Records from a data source
=-=-=
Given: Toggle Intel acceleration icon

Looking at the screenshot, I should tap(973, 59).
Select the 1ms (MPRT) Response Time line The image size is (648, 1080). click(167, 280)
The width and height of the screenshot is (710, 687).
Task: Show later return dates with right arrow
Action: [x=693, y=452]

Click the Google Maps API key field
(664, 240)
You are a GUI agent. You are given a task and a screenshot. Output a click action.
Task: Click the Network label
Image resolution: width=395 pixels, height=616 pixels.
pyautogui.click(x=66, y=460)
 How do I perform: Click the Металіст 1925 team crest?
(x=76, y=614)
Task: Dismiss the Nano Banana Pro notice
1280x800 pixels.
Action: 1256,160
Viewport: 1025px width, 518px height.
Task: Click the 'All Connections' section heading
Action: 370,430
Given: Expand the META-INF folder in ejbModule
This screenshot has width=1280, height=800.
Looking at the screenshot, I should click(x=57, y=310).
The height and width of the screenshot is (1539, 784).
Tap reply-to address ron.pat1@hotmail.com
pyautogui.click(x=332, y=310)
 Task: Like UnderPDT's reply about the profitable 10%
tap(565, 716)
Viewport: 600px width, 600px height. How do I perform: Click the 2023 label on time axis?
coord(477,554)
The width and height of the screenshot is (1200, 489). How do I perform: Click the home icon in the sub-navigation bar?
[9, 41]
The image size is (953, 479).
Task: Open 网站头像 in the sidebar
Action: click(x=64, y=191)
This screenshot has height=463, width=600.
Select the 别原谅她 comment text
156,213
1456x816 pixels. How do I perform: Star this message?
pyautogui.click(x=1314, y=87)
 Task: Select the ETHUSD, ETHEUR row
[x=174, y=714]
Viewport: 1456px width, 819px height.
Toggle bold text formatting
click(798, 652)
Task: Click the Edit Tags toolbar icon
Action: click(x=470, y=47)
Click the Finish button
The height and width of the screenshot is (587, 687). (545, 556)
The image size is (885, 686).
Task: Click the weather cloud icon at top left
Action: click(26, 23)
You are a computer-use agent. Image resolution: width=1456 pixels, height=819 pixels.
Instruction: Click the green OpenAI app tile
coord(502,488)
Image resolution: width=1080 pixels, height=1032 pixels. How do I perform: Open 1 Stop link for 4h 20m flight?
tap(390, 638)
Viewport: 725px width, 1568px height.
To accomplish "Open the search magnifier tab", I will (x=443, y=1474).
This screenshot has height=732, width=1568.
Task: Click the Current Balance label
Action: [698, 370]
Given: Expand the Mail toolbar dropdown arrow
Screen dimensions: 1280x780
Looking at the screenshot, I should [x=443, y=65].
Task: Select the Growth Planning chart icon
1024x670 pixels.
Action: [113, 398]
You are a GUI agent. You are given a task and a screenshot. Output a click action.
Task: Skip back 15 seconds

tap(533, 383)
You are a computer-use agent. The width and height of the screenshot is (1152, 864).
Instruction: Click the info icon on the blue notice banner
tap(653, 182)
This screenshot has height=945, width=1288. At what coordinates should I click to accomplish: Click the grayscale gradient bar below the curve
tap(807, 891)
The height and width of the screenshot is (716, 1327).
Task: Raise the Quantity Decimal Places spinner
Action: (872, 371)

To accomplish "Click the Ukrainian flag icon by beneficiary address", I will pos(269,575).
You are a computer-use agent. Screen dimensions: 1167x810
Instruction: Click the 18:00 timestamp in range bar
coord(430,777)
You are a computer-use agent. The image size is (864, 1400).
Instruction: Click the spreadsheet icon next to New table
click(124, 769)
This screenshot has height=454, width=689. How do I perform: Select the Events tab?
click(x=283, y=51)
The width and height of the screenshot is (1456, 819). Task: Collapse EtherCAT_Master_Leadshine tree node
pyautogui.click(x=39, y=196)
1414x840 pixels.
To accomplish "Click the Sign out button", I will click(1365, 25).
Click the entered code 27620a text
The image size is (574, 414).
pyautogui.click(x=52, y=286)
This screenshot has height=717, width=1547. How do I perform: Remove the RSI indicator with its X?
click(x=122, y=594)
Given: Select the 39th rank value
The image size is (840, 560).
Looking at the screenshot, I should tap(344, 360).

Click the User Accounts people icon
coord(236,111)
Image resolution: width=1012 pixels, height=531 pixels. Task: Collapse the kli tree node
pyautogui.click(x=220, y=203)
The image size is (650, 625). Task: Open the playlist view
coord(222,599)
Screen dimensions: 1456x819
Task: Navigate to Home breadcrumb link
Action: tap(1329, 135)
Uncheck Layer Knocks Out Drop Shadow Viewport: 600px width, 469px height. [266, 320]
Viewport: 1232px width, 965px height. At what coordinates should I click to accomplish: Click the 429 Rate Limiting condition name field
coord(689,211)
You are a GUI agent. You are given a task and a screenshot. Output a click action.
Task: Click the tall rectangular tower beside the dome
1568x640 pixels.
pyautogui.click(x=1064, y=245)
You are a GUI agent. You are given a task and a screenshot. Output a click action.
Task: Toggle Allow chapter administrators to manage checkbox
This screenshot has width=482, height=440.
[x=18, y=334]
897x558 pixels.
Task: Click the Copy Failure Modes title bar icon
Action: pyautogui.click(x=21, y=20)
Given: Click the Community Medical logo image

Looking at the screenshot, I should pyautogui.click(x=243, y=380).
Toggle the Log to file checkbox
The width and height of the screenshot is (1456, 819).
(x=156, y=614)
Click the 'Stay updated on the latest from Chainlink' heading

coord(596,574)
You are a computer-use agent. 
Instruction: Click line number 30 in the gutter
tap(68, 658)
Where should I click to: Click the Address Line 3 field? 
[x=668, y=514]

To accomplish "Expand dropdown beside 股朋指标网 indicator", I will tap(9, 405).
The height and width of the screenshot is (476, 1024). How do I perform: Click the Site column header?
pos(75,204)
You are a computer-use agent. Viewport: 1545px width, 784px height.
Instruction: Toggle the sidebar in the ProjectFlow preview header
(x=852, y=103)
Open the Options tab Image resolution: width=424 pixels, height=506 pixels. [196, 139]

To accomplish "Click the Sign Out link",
=-=-=
> [Stated exercise]:
Can you express every line of the entries above as a JSON list of strings, with one string per line and blank lines omitted?

> [Result]:
[
  "Given: Toggle Intel acceleration icon",
  "Looking at the screenshot, I should tap(973, 59).",
  "Select the 1ms (MPRT) Response Time line The image size is (648, 1080). click(167, 280)",
  "The width and height of the screenshot is (710, 687).",
  "Task: Show later return dates with right arrow",
  "Action: [x=693, y=452]",
  "Click the Google Maps API key field",
  "(664, 240)",
  "You are a GUI agent. You are given a task and a screenshot. Output a click action.",
  "Task: Click the Network label",
  "Image resolution: width=395 pixels, height=616 pixels.",
  "pyautogui.click(x=66, y=460)",
  " How do I perform: Click the Металіст 1925 team crest?",
  "(x=76, y=614)",
  "Task: Dismiss the Nano Banana Pro notice",
  "1280x800 pixels.",
  "Action: 1256,160",
  "Viewport: 1025px width, 518px height.",
  "Task: Click the 'All Connections' section heading",
  "Action: 370,430",
  "Given: Expand the META-INF folder in ejbModule",
  "This screenshot has width=1280, height=800.",
  "Looking at the screenshot, I should click(x=57, y=310).",
  "The height and width of the screenshot is (1539, 784).",
  "Tap reply-to address ron.pat1@hotmail.com",
  "pyautogui.click(x=332, y=310)",
  " Task: Like UnderPDT's reply about the profitable 10%",
  "tap(565, 716)",
  "Viewport: 600px width, 600px height. How do I perform: Click the 2023 label on time axis?",
  "coord(477,554)",
  "The width and height of the screenshot is (1200, 489). How do I perform: Click the home icon in the sub-navigation bar?",
  "[9, 41]",
  "The image size is (953, 479).",
  "Task: Open 网站头像 in the sidebar",
  "Action: click(x=64, y=191)",
  "This screenshot has height=463, width=600.",
  "Select the 别原谅她 comment text",
  "156,213",
  "1456x816 pixels. How do I perform: Star this message?",
  "pyautogui.click(x=1314, y=87)",
  " Task: Select the ETHUSD, ETHEUR row",
  "[x=174, y=714]",
  "Viewport: 1456px width, 819px height.",
  "Toggle bold text formatting",
  "click(798, 652)",
  "Task: Click the Edit Tags toolbar icon",
  "Action: click(x=470, y=47)",
  "Click the Finish button",
  "The height and width of the screenshot is (587, 687). (545, 556)",
  "The image size is (885, 686).",
  "Task: Click the weather cloud icon at top left",
  "Action: click(26, 23)",
  "You are a computer-use agent. Image resolution: width=1456 pixels, height=819 pixels.",
  "Instruction: Click the green OpenAI app tile",
  "coord(502,488)",
  "Image resolution: width=1080 pixels, height=1032 pixels. How do I perform: Open 1 Stop link for 4h 20m flight?",
  "tap(390, 638)",
  "Viewport: 725px width, 1568px height.",
  "To accomplish \"Open the search magnifier tab\", I will (x=443, y=1474).",
  "This screenshot has height=732, width=1568.",
  "Task: Click the Current Balance label",
  "Action: [698, 370]",
  "Given: Expand the Mail toolbar dropdown arrow",
  "Screen dimensions: 1280x780",
  "Looking at the screenshot, I should [x=443, y=65].",
  "Task: Select the Growth Planning chart icon",
  "1024x670 pixels.",
  "Action: [113, 398]",
  "You are a GUI agent. You are given a task and a screenshot. Output a click action.",
  "Task: Skip back 15 seconds",
  "tap(533, 383)",
  "You are a computer-use agent. The width and height of the screenshot is (1152, 864).",
  "Instruction: Click the info icon on the blue notice banner",
  "tap(653, 182)",
  "This screenshot has height=945, width=1288. At what coordinates should I click to accomplish: Click the grayscale gradient bar below the curve",
  "tap(807, 891)",
  "The height and width of the screenshot is (716, 1327).",
  "Task: Raise the Quantity Decimal Places spinner",
  "Action: (872, 371)",
  "To accomplish \"Click the Ukrainian flag icon by beneficiary address\", I will pos(269,575).",
  "You are a computer-use agent. Screen dimensions: 1167x810",
  "Instruction: Click the 18:00 timestamp in range bar",
  "coord(430,777)",
  "You are a computer-use agent. The image size is (864, 1400).",
  "Instruction: Click the spreadsheet icon next to New table",
  "click(124, 769)",
  "This screenshot has height=454, width=689. How do I perform: Select the Events tab?",
  "click(x=283, y=51)",
  "The width and height of the screenshot is (1456, 819). Task: Collapse EtherCAT_Master_Leadshine tree node",
  "pyautogui.click(x=39, y=196)",
  "1414x840 pixels.",
  "To accomplish \"Click the Sign out button\", I will click(1365, 25).",
  "Click the entered code 27620a text",
  "The image size is (574, 414).",
  "pyautogui.click(x=52, y=286)",
  "This screenshot has height=717, width=1547. How do I perform: Remove the RSI indicator with its X?",
  "click(x=122, y=594)",
  "Given: Select the 39th rank value",
  "The image size is (840, 560).",
  "Looking at the screenshot, I should tap(344, 360).",
  "Click the User Accounts people icon",
  "coord(236,111)",
  "Image resolution: width=1012 pixels, height=531 pixels. Task: Collapse the kli tree node",
  "pyautogui.click(x=220, y=203)",
  "The image size is (650, 625). Task: Open the playlist view",
  "coord(222,599)",
  "Screen dimensions: 1456x819",
  "Task: Navigate to Home breadcrumb link",
  "Action: tap(1329, 135)",
  "Uncheck Layer Knocks Out Drop Shadow Viewport: 600px width, 469px height. [266, 320]",
  "Viewport: 1232px width, 965px height. At what coordinates should I click to accomplish: Click the 429 Rate Limiting condition name field",
  "coord(689,211)",
  "You are a GUI agent. You are given a task and a screenshot. Output a click action.",
  "Task: Click the tall rectangular tower beside the dome",
  "1568x640 pixels.",
  "pyautogui.click(x=1064, y=245)",
  "You are a GUI agent. You are given a task and a screenshot. Output a click action.",
  "Task: Toggle Allow chapter administrators to manage checkbox",
  "This screenshot has width=482, height=440.",
  "[x=18, y=334]",
  "897x558 pixels.",
  "Task: Click the Copy Failure Modes title bar icon",
  "Action: pyautogui.click(x=21, y=20)",
  "Given: Click the Community Medical logo image",
  "Looking at the screenshot, I should pyautogui.click(x=243, y=380).",
  "Toggle the Log to file checkbox",
  "The width and height of the screenshot is (1456, 819).",
  "(x=156, y=614)",
  "Click the 'Stay updated on the latest from Chainlink' heading",
  "coord(596,574)",
  "You are a computer-use agent. ",
  "Instruction: Click line number 30 in the gutter",
  "tap(68, 658)",
  "Where should I click to: Click the Address Line 3 field? ",
  "[x=668, y=514]",
  "To accomplish \"Expand dropdown beside 股朋指标网 indicator\", I will tap(9, 405).",
  "The height and width of the screenshot is (476, 1024). How do I perform: Click the Site column header?",
  "pos(75,204)",
  "You are a computer-use agent. Viewport: 1545px width, 784px height.",
  "Instruction: Toggle the sidebar in the ProjectFlow preview header",
  "(x=852, y=103)",
  "Open the Options tab Image resolution: width=424 pixels, height=506 pixels. [196, 139]",
  "To accomplish \"Click the Sign Out link\","
]